Voto histórico da Ministra Carmem Lúcia desqualifca posse "imemorial" indígena em demarcação no Mato Grosso do Sul

Publicado em 10/09/2014 12:26 e atualizado em 11/09/2014 20:49

A Segunda Turma do Supremo Tribunal Federal prosseguiu, na sessão da última terça-feira (9), com o julgamento do Recurso Ordinário em Mandado de Segurança (RMS) nº 29087, apresentado pelo proprietário rural de Mato Grosso do Sul, Avelino Antonio Donatti, contra a declaração de sua fazenda como sendo de posse imemorial da etnia guarani-kaiowá, integrando a Terra Indígena Guyraroká, no Mato Grosso do Sul.

Em voto-vista, a ministra Cármen Lúcia manifestou-se pelo provimento do recurso. A ministra seguiu a divergência aberta pelo ministro Gilmar Mendes na sessão de 24 de junho dando provimento ao recurso do produtor rural.

O relator, ministro Ricardo Lewandowski, votou pelo desprovimento. Na época Lewandowski fez alusões abstratas a um certo "genocídio" que estaria ocorrendo na região. Mostramos a discussão entre ele e Gilmar Mendes aqui no #QI: Bate boca no STF sobre a Questão Indígena e a ignorância de Lewandowski sobre a situação do Mato Grosso do Sul 

Com a votação em 2 a 1, impedido o ministro Teori Zavascki, a Turma decidiu concluir o julgamento na próxima sessão, a fim de colher o voto do ministro Celso de Mello.

Segundo a ministra Cármem Lúcia, o voto divergente do ministro Gilmar Mendes “é mais consentâneo” com as salvaguardas fixadas pelo Plenário do STF no julgamento da PET 3388, que tratou da Terra Indígena Raposa Serra do Sol, em Roraima.
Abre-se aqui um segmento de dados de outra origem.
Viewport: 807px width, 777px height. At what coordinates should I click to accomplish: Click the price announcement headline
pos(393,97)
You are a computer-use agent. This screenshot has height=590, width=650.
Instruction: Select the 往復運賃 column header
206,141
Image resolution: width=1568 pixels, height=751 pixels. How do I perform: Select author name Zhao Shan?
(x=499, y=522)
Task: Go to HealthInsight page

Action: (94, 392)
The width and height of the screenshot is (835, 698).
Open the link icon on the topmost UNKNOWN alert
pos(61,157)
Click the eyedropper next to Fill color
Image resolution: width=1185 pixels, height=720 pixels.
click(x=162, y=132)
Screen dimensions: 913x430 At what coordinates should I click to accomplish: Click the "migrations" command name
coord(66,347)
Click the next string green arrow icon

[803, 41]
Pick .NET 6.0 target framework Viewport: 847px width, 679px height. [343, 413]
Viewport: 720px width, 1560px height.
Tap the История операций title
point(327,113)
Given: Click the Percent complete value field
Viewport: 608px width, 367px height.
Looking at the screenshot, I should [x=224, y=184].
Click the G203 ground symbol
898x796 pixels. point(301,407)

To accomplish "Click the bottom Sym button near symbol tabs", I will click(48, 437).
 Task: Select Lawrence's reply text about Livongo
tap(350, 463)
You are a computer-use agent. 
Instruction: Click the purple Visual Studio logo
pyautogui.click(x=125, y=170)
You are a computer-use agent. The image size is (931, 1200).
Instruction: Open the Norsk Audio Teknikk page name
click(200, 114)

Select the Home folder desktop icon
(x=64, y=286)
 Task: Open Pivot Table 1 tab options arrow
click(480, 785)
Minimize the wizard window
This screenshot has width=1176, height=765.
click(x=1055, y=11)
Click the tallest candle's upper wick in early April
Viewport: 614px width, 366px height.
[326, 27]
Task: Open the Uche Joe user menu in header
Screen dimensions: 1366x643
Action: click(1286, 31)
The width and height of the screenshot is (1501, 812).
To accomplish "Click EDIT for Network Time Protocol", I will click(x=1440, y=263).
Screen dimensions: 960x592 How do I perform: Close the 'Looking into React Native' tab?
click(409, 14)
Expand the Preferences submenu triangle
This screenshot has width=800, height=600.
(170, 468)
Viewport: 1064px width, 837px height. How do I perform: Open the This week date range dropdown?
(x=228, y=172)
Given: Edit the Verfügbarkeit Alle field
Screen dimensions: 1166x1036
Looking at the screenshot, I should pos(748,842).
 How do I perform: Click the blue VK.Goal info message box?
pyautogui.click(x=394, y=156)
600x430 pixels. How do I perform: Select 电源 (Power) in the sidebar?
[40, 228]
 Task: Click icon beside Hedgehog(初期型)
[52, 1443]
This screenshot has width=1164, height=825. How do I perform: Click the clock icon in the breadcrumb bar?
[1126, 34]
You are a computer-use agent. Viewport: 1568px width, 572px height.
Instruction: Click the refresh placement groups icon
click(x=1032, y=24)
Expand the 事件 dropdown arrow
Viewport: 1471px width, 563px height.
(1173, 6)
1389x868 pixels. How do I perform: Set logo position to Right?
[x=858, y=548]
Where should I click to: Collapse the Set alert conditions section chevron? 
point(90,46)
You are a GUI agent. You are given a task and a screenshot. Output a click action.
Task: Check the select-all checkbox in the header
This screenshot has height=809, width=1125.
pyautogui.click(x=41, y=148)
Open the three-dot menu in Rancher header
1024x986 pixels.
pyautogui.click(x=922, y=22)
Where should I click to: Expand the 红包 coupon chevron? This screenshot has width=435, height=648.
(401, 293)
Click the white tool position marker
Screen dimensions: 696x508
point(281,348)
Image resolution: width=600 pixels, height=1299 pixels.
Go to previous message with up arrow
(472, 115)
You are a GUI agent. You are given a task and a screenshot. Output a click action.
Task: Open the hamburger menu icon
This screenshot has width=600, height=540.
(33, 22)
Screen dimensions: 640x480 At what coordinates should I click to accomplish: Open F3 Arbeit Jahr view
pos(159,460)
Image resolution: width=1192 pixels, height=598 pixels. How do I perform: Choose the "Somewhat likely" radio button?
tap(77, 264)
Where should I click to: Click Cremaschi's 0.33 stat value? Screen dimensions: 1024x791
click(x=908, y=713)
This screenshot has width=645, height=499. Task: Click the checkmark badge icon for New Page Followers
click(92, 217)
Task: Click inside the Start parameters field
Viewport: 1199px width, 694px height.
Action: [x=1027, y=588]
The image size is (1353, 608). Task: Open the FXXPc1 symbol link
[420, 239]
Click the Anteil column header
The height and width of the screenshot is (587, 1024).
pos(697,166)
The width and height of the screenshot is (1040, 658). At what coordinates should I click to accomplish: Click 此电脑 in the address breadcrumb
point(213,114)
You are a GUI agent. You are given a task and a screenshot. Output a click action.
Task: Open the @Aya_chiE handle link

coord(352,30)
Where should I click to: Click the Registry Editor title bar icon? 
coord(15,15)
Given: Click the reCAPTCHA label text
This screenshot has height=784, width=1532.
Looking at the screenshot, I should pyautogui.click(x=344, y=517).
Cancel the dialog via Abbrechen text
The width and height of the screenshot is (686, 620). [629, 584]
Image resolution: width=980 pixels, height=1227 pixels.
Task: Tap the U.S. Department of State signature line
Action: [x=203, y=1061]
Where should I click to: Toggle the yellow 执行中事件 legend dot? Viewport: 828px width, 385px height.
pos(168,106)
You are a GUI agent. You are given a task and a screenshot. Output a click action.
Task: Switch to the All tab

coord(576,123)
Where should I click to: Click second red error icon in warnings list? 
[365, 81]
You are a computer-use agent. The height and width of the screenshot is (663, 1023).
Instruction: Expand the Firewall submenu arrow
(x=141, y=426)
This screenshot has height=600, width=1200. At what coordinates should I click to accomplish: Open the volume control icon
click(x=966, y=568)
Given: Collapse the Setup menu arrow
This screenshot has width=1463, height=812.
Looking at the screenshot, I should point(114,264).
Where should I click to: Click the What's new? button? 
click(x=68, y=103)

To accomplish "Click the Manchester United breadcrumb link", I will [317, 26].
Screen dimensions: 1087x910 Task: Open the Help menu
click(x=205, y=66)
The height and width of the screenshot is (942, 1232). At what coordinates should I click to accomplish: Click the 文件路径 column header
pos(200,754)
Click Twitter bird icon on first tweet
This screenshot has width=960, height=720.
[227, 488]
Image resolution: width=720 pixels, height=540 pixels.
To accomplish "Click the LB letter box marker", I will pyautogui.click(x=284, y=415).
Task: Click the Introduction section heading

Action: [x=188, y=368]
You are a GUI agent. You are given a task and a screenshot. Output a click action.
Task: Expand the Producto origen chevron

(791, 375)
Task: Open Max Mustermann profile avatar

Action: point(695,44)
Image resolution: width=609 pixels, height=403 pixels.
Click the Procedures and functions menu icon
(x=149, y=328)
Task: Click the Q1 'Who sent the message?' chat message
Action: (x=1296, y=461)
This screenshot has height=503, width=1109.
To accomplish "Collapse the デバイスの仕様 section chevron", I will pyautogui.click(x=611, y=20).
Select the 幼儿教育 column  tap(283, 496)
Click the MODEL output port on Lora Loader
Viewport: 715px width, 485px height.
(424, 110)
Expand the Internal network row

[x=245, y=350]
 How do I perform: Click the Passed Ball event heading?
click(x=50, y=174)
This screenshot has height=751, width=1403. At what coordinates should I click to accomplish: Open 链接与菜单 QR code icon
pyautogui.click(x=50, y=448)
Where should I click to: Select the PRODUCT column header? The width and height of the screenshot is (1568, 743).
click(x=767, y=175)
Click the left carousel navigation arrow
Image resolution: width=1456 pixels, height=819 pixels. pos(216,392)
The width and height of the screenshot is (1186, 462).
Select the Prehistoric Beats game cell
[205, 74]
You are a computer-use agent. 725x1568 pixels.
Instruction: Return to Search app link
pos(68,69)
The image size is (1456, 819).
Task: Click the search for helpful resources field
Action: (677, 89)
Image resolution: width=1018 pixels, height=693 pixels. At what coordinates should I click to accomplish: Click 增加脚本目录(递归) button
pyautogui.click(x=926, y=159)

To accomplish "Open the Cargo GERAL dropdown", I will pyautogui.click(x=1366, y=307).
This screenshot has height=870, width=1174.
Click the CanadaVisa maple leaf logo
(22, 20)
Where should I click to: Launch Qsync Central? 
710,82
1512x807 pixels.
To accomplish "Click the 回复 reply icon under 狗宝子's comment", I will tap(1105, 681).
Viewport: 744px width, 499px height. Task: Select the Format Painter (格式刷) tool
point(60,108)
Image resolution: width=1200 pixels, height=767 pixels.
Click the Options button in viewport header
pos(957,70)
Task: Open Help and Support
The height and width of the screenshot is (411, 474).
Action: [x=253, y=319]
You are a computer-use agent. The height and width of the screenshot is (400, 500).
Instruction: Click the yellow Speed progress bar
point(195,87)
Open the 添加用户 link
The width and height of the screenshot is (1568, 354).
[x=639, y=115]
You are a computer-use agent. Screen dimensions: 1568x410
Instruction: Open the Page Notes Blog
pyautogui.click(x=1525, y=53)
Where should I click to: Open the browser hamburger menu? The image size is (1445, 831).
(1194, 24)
Naquela ocasião, decidiu-se que o marco temporal da ocupação indígena seria a data da promulgação da Constituição Federal de 1988, em 5 de outubro daquele ano.

A ministra ressaltou que não há controvérsia quanto à inexistência de índios na região naquela data, conforme atesta o laudo antropológico que subsidiou o processo administrativo que resultou na demarcação da Terra Guyraroká, transcrito nos autos. “O laudo afasta quaisquer dúvidas sobre a anterior ocupação indígena na região onde está o imóvel, adquirido em agosto de 1988”, afirmou a ministra. “Há mais de 70 anos não existe comunidade indígena na região”.

Cármen Lúcia manifestou, no início de seu voto, seu “desassossego” diante da dificuldade de uma solução judicial que atenda igualmente aos anseios da comunidade indígena, “há muito desapossada de suas terras, muitas vezes agravada em seus direitos fundamentais e na dignidade da pessoa humana”, mas também do produtor rural, “que, confiando na validade de título de domínio outorgado pelo próprio poder público, se vê ameaçado no que considera seu direito”. 

Para a ministra, o reconhecimento da tradicionalidade da ocupação indígena, neste caso, apenas pela posse imemorial instauraria “um grave caso de insegurança jurídica a desestabilizar a harmonia que hoje gozam cidadãos até mesmo em centros urbanos que, em tempos remotos, foram ocupados por comunidades indígenas”.

Ela chamou atenção para o “desolador quadro de instabilidade social e jurídica” existente na região, “que tem desamparado ambos os lados da disputa pela terra”, mas ressaltou que o problema não tem passado despercebido ao Poder Judiciário, “que não se distanciou de sua incumbência constitucional de analisá-la em profundidade, apresentando alternativas para construir soluções capazes de pôr fim a um conflito no qual não há vencedores, apenas vencidos, todos em situação de desagrado e desolação quanto a seus direitos, que nunca se veem plenamente atendidos”.